Top of Given data

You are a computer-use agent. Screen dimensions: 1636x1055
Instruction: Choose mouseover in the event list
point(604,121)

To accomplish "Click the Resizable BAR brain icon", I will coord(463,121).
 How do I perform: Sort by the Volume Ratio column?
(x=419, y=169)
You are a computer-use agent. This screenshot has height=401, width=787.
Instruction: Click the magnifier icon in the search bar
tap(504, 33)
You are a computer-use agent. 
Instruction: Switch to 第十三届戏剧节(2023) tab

Bottom of Given data

Reply with every line of the listing that has the string "agent".

You are a computer-use agent. Screen dimensions: 1636x1055
You are a computer-use agent. This screenshot has height=401, width=787.
You are a computer-use agent. 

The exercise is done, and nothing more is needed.